Previous reports suggest an increased risk of a second cancer, primarily osteosarcoma, in survivors of Ewing's sarcoma. In a retrospective review of 25 long-term irradiated survivors of Ewing's sarcoma, the incidence of second cancers was determined. The patients were free of disease for more than three years (except for one patient who developed a second cancer 2.5 years after diagnosis), with a median follow-up period of 7.6 years. All received megavoltage radiation to the primary tumor. Twenty-four of the 25 patients were treated with chemotherapy. Second cancers developed in two patients. Acute myelogenous leukemia (AML) developed in a seven-year-old 15 months after treatment. An osteosarcoma developed within an irradiated field in a 13-year-old three years after treatment. The actuarial risk of developing a second cancer at five years is 8% whereas the actuarial risk of developing a bone sarcoma is 4%. Genetic factors may play a role in the development of AML in patients with Ewing's sarcoma. Megavoltage radiation, particularly doses greater than 60 Gy, as well as alkylating agent chemotherapy may contribute to the risk for bone sarcoma. The risk of a second cancer after successful treatment of Ewing's sarcoma is similar to that expected for survivors of all childhood cancers.

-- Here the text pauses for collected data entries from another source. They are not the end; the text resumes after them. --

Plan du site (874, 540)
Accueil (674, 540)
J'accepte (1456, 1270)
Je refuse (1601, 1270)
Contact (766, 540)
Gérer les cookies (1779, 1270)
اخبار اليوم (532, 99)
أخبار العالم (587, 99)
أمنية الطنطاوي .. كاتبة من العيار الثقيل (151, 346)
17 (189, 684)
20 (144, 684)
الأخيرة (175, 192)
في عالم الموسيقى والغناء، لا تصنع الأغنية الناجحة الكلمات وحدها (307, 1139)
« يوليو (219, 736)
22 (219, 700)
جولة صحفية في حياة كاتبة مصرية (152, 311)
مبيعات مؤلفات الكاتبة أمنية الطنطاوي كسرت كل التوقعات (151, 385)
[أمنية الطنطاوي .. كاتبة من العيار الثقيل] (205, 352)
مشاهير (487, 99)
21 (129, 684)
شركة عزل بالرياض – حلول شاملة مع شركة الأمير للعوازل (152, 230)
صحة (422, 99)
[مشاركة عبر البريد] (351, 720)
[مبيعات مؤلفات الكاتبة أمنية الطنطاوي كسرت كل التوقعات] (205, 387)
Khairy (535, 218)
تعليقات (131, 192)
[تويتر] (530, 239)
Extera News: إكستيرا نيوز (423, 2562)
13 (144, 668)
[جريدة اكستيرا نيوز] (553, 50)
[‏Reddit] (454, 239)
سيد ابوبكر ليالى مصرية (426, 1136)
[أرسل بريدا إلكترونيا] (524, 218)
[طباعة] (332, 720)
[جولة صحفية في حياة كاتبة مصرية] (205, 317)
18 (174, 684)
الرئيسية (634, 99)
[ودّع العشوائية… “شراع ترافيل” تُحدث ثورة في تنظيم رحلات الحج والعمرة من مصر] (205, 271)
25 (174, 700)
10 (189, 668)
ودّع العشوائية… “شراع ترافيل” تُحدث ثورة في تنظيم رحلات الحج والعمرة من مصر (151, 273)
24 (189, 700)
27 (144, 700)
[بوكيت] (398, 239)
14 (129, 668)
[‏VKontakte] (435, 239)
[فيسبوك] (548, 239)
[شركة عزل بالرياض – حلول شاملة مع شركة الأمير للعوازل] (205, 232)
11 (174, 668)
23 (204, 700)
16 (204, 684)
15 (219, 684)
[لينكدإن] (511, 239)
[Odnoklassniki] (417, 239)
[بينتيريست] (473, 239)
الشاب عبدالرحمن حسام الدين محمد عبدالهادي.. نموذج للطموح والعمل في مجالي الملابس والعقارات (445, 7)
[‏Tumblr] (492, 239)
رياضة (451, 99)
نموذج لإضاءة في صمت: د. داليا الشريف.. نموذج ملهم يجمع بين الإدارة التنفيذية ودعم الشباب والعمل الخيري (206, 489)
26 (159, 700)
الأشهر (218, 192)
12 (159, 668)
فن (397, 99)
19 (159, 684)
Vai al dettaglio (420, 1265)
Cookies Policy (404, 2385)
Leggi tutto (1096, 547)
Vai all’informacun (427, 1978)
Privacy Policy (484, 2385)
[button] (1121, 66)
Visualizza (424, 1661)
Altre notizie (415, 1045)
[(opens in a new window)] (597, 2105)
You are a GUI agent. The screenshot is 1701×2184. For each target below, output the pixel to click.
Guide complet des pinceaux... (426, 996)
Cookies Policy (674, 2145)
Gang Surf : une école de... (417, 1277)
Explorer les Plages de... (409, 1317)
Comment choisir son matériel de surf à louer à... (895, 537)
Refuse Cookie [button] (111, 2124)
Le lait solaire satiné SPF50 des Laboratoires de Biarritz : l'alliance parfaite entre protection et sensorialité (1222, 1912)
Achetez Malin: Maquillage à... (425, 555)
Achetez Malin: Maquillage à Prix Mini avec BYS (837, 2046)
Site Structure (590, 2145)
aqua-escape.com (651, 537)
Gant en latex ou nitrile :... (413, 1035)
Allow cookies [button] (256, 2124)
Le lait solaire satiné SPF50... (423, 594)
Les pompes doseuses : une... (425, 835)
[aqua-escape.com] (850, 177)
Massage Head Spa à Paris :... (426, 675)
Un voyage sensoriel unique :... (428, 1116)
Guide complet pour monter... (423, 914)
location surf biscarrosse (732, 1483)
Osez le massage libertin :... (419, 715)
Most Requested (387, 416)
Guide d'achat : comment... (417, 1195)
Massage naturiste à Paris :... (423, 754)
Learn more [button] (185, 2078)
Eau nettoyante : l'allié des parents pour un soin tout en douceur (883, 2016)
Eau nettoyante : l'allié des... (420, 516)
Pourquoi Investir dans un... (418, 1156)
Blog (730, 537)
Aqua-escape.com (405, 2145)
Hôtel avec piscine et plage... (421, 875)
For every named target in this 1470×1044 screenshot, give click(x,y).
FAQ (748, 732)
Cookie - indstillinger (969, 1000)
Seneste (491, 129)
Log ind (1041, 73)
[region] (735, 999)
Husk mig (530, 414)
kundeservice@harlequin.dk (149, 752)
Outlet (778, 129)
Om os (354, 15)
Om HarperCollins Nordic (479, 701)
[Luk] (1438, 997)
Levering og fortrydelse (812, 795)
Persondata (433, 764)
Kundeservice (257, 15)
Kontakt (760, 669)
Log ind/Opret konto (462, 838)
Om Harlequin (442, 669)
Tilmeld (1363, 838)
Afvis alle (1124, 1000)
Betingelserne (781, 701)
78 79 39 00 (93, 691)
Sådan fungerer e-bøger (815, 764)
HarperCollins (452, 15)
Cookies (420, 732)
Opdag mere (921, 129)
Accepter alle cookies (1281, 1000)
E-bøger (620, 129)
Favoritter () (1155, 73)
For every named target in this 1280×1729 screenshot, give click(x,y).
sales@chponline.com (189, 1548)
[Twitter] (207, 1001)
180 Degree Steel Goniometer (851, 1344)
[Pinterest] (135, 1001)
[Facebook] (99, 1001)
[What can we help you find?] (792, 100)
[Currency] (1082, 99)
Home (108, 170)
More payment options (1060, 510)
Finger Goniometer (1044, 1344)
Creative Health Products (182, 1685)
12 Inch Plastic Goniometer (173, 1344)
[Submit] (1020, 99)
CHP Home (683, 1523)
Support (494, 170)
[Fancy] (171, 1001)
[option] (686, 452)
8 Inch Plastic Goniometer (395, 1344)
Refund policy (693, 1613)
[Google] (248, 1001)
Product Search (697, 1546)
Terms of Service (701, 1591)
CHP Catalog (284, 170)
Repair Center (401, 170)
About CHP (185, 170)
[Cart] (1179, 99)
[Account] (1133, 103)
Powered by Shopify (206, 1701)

先前的报告表明,尤因肉瘤幸存者患第二种癌症(主要是骨肉瘤)的风险增加。在一项对25名接受长期放疗的尤因肉瘤幸存者的回顾性研究中,确定了第二种癌症的发病率。这些患者无病生存期超过三年(除一名患者在诊断后2.5年发生第二种癌症外),中位随访期为7.6年。所有患者均接受了针对原发肿瘤的兆伏级放疗。25名患者中有24名接受了化疗。两名患者发生了第二种癌症。一名7岁患者在治疗后15个月发生了急性髓系白血病(AML)。一名13岁患者在治疗后三年在放疗区域内发生了骨肉瘤。五年时发生第二种癌症的精算风险为8%,而发生骨肉瘤的精算风险为4%。遗传因素可能在尤因肉瘤患者AML的发生中起作用。兆伏级放疗,尤其是剂量大于60 Gy的放疗,以及烷化剂化疗可能会增加骨肉瘤的风险。尤因肉瘤成功治疗后发生第二种癌症的风险与所有儿童癌症幸存者预期的风险相似。